Top of Source records

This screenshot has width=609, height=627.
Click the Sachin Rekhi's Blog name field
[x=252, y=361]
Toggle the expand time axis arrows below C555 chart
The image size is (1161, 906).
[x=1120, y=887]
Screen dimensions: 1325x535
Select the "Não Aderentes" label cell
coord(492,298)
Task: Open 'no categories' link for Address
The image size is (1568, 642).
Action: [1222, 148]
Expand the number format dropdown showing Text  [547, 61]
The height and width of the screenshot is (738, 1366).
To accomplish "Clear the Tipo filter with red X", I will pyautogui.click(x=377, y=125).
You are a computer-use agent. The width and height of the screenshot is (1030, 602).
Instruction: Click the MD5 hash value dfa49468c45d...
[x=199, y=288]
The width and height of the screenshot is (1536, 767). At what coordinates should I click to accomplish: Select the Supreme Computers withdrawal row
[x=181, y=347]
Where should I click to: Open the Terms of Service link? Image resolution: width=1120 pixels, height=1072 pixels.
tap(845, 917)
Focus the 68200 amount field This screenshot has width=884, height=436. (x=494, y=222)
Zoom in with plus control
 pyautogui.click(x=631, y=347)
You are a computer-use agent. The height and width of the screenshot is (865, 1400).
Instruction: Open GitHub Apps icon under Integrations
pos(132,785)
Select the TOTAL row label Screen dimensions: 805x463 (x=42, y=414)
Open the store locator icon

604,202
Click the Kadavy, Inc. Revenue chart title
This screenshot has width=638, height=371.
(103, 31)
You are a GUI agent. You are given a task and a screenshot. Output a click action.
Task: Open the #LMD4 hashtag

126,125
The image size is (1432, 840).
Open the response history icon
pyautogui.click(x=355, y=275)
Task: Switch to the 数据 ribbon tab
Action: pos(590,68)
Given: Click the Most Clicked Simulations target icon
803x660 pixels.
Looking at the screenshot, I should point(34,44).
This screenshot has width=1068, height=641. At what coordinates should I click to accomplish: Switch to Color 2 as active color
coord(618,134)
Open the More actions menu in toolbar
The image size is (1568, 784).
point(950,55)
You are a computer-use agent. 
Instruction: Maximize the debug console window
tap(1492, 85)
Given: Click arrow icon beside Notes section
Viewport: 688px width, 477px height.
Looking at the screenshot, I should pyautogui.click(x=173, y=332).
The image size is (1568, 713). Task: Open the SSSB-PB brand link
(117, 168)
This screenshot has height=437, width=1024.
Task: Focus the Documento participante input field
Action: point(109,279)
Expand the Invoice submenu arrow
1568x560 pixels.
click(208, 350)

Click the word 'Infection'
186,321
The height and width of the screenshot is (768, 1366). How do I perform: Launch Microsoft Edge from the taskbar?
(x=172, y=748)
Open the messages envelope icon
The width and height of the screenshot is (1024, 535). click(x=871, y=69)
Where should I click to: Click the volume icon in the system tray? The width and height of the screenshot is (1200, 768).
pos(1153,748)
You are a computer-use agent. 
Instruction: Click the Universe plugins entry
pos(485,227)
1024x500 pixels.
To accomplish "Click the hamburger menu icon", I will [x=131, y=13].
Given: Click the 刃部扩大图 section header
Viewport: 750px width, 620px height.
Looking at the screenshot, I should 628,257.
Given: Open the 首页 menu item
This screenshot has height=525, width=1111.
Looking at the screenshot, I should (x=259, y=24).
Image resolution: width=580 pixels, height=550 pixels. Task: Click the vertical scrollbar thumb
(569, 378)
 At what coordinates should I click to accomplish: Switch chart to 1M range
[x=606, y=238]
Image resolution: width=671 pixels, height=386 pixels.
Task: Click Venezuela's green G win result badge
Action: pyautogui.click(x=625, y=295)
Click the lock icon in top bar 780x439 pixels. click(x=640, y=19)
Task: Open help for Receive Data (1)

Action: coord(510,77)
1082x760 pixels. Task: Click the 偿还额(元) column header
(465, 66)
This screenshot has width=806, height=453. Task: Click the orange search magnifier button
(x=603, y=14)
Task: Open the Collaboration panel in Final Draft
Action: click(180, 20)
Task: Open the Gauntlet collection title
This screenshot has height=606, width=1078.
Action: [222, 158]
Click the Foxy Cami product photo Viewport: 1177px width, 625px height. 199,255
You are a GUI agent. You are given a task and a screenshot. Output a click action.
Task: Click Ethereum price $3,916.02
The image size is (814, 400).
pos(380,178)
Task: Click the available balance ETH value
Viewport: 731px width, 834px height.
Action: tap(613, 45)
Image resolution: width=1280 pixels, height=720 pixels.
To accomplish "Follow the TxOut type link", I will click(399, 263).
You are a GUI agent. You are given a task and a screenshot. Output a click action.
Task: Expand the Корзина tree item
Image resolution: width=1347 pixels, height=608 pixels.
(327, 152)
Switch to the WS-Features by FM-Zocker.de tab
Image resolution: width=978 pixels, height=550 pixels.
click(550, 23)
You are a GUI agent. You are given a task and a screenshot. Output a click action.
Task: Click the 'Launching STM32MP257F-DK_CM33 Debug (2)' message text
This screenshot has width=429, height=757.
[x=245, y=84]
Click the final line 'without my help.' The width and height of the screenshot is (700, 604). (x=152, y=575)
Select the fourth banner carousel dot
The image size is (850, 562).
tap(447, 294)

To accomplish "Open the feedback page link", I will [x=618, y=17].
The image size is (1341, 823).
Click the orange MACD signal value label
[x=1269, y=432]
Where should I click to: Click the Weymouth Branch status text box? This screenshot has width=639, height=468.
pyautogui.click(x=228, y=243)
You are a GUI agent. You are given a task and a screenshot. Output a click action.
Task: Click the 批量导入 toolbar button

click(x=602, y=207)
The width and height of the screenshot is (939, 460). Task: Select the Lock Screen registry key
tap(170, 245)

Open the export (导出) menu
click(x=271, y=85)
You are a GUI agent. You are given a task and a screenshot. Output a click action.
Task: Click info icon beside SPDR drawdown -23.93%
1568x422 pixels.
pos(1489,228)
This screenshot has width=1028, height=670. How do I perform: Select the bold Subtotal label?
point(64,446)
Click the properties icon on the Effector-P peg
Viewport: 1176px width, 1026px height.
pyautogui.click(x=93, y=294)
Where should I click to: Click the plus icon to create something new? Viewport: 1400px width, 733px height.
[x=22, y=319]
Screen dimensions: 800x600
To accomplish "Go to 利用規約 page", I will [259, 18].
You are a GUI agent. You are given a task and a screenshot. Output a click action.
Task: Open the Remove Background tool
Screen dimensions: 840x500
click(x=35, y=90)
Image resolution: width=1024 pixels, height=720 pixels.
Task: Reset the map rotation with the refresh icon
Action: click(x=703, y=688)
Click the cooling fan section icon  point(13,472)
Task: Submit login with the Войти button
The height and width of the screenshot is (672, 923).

Bottom of Source records

* _Required action_: Within the listing above, work out the number of lines that hold "page", and give that number alone.

* _Finished exercise_: 2